Pagina provvidenziale per l’inizio della vita pastorale in diocesi, nelle parrocchie, nei gruppi, dopo l’estate. In altra pagina del Vangelo – l’abbiamo letta nella settimana scorsa – troviamo Gesù, ancora una volta, alle prese con i bambini: li osserva attentamente mentre giocano sulla piazza e paragona i suoi ascoltatori a quei ragazzi che non si lasciano coinvolgere nel gioco dei coetanei. Mancano di accoglienza e disponibilità.
E noi siamo accoglienti? Partecipiamo al “gioco” che impegna la comunità o preferiamo starcene neghittosamente ai “bordi del campo” a guardare e, Dio non voglia, a criticare? La diocesi ogni anno aggiorna il suo programma, collega le iniziative ad un tema, ripropone cose di sempre e cose nuove.
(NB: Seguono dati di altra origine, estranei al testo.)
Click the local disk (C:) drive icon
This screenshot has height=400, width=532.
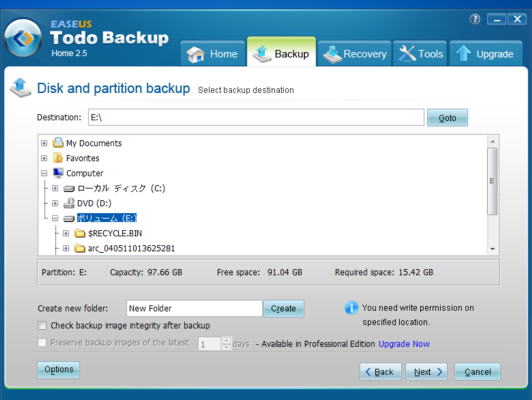tap(69, 188)
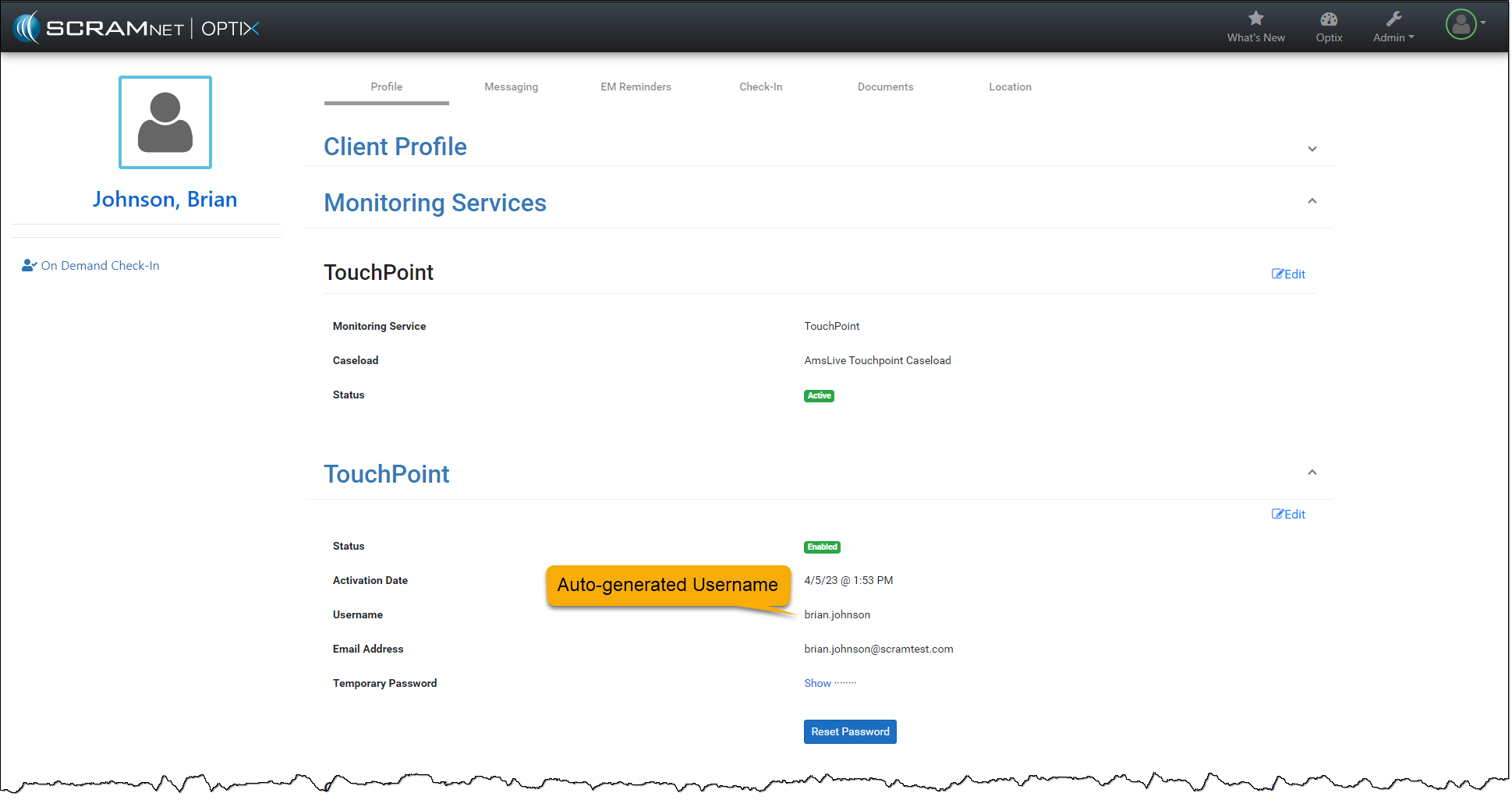Edit the TouchPoint account credentials

(1288, 514)
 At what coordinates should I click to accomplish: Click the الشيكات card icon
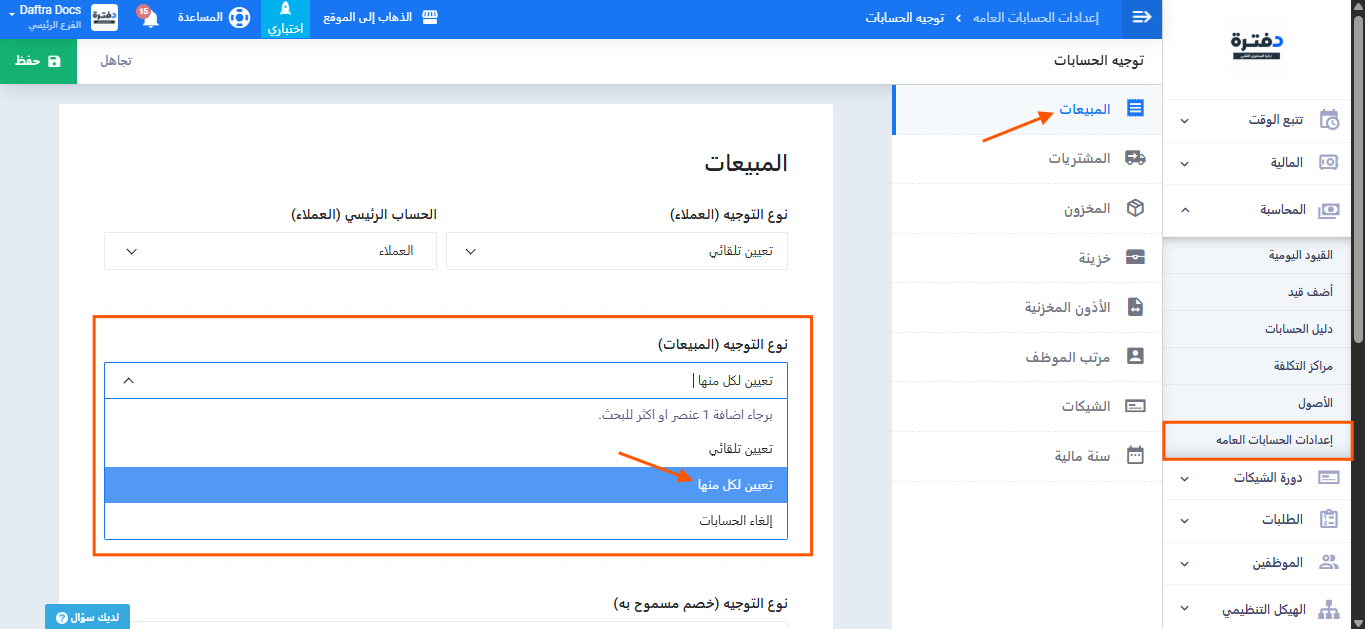click(1135, 406)
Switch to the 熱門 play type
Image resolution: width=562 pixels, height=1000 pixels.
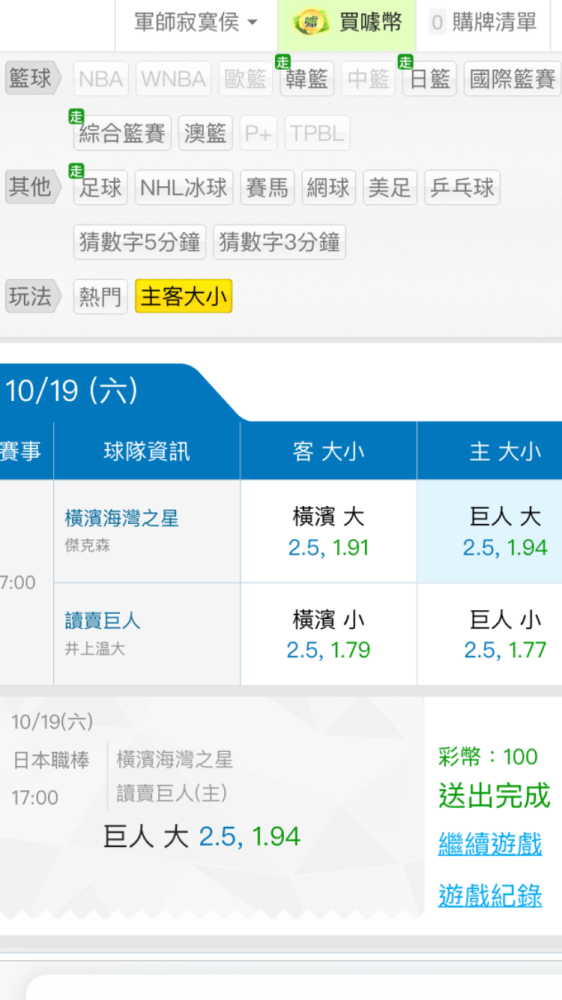coord(100,297)
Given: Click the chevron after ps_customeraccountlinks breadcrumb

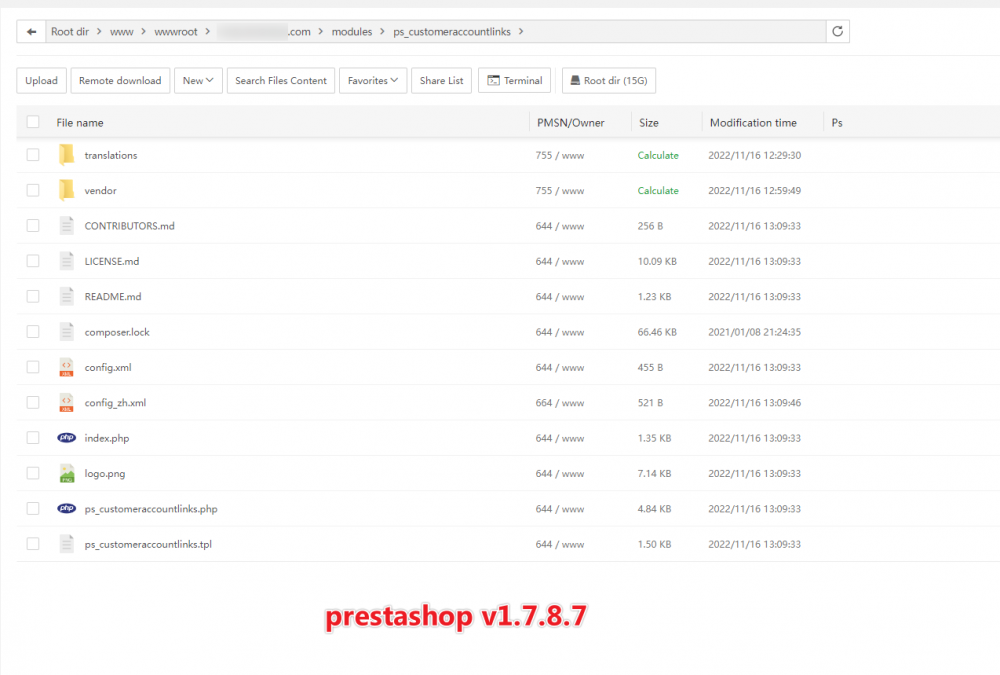Looking at the screenshot, I should [x=519, y=31].
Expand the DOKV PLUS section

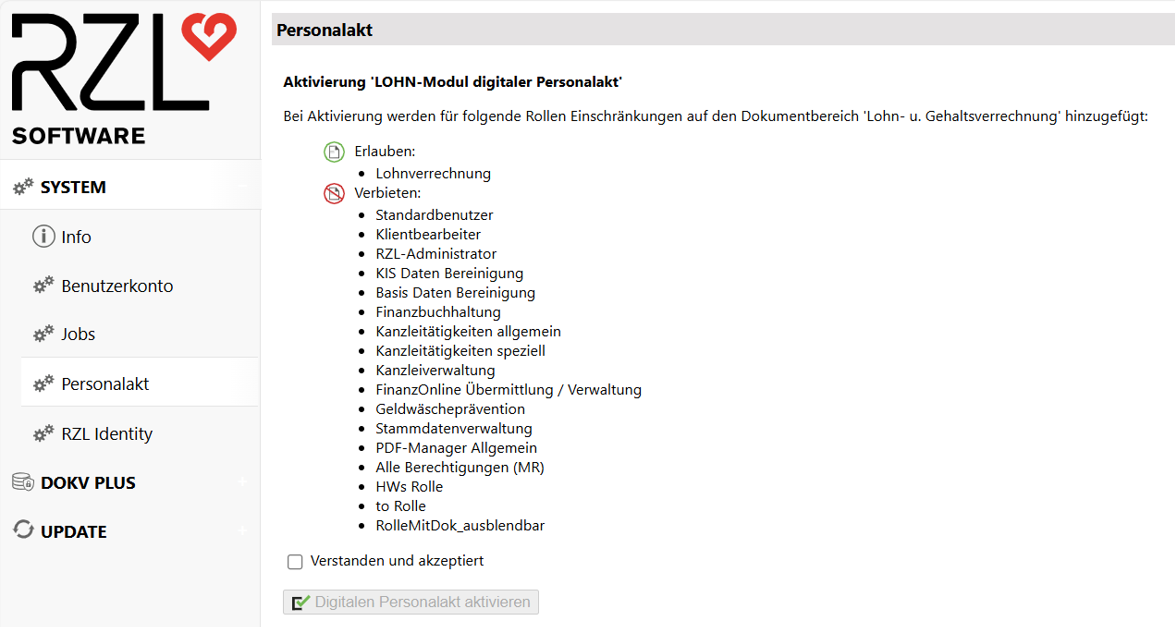click(241, 482)
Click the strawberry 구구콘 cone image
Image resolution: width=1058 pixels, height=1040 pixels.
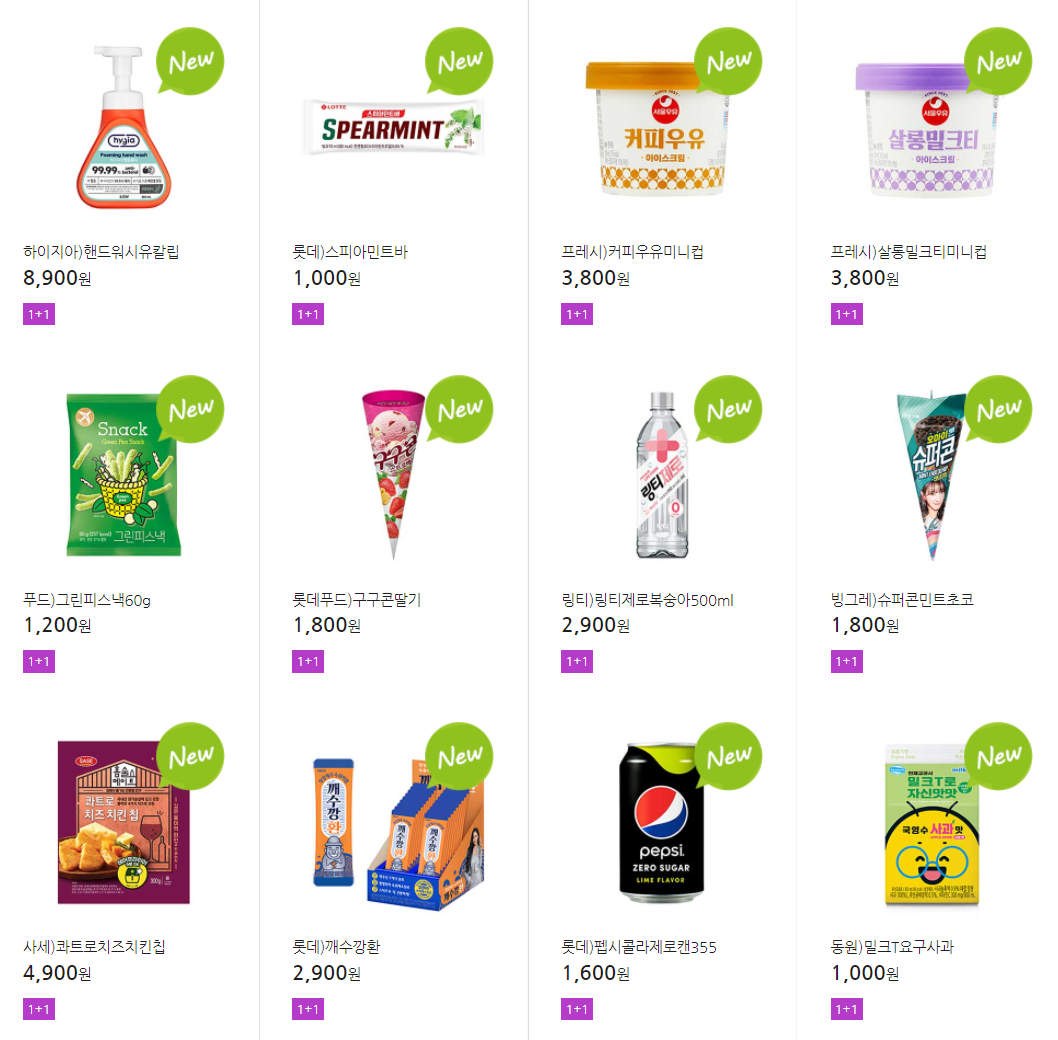pos(394,474)
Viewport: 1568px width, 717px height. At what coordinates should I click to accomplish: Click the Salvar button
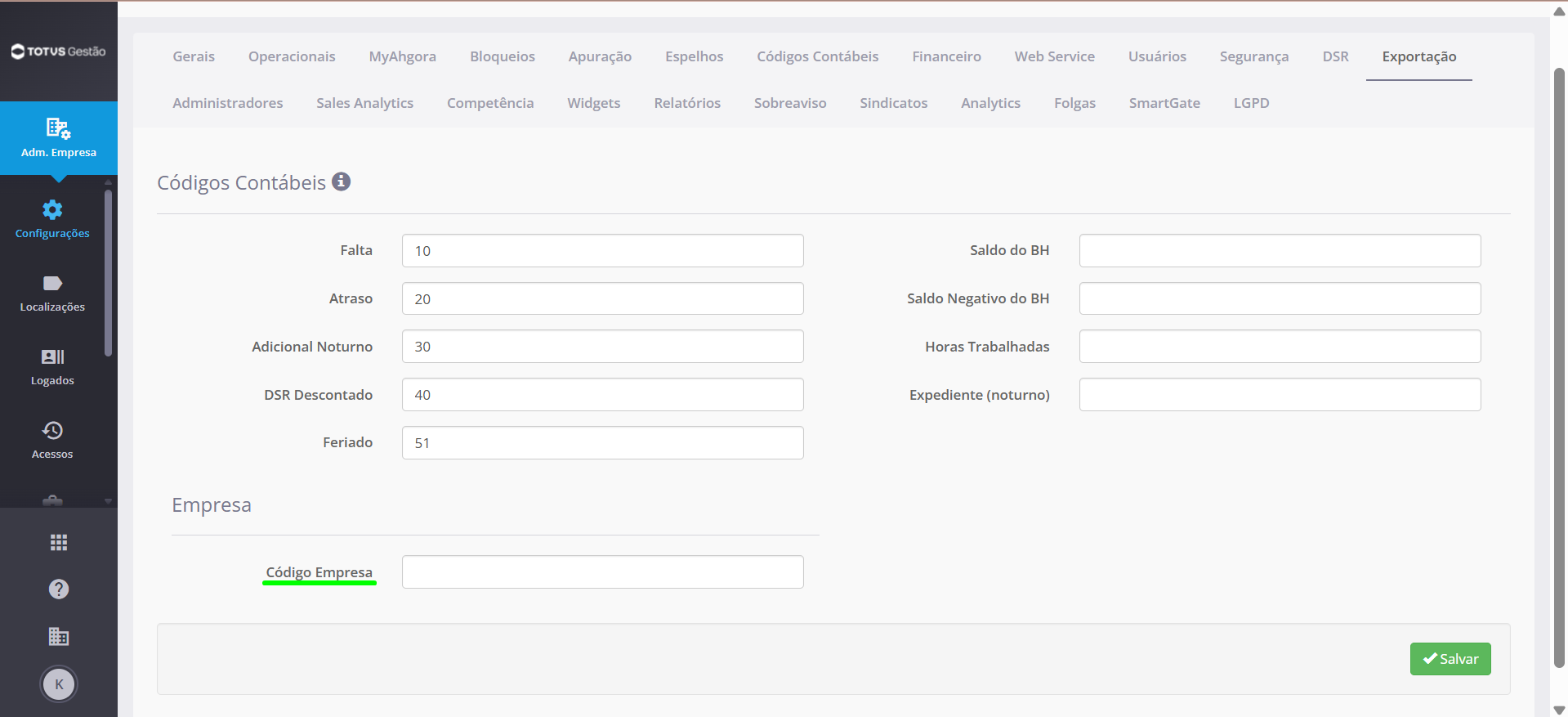pos(1450,659)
Anche se non è possibile prendere parte ad ogni proposta, portiamo tutto nel cuore e nella preghiera. Intanto facciamo il punto sulla nostra disponibilità all’accoglienza. Sono ormai trascorse un paio di settimane dopo l’invito di papa Francesco alle nostre comunità per farsi carico dei profughi: un movimento che di giorno in giorno si fa più travolgente, una questione che mette in crisi l’Europa. L’appello del papa ci ha scosso; ci si sta interrogando concretamente; si attendono linee d’orientamento.
Gesù ci chiama a “giocare” con lui, con lo slancio dei ragazzi. Giovanni, nel Prologo, annuncia che Dio: A quanti l’hanno accolto, ha dato il potere di diventare figli. E di loro, in un altro passo, viene detto che accogliendo i fratelli, hanno accolto degli angeli senza saperlo (cfr Eb 13,2).
L’accoglienza è un atteggiamento concreto fatto di ascolto attento a chi parla, di disponibilità a comprendere e, soprattutto, di servizio gratuito: «il tuo problema è il mio problema; mia la tua gioia, mio il tuo dolore; sono con te…». Un programma irraggiungibile? Ci aiutiamo. Una persona mi confidava la sua delusione per non essersi sentita accolta e capita, proprio in parrocchia, nella sua parrocchia. Ho provato a minimizzare quelle disattenzioni come “scivolate”, semplici cadute di stile. Ma nel cuore ho esclamato: «Mio Dio, che la parrocchia non diventi una pista di pattinaggio!!!».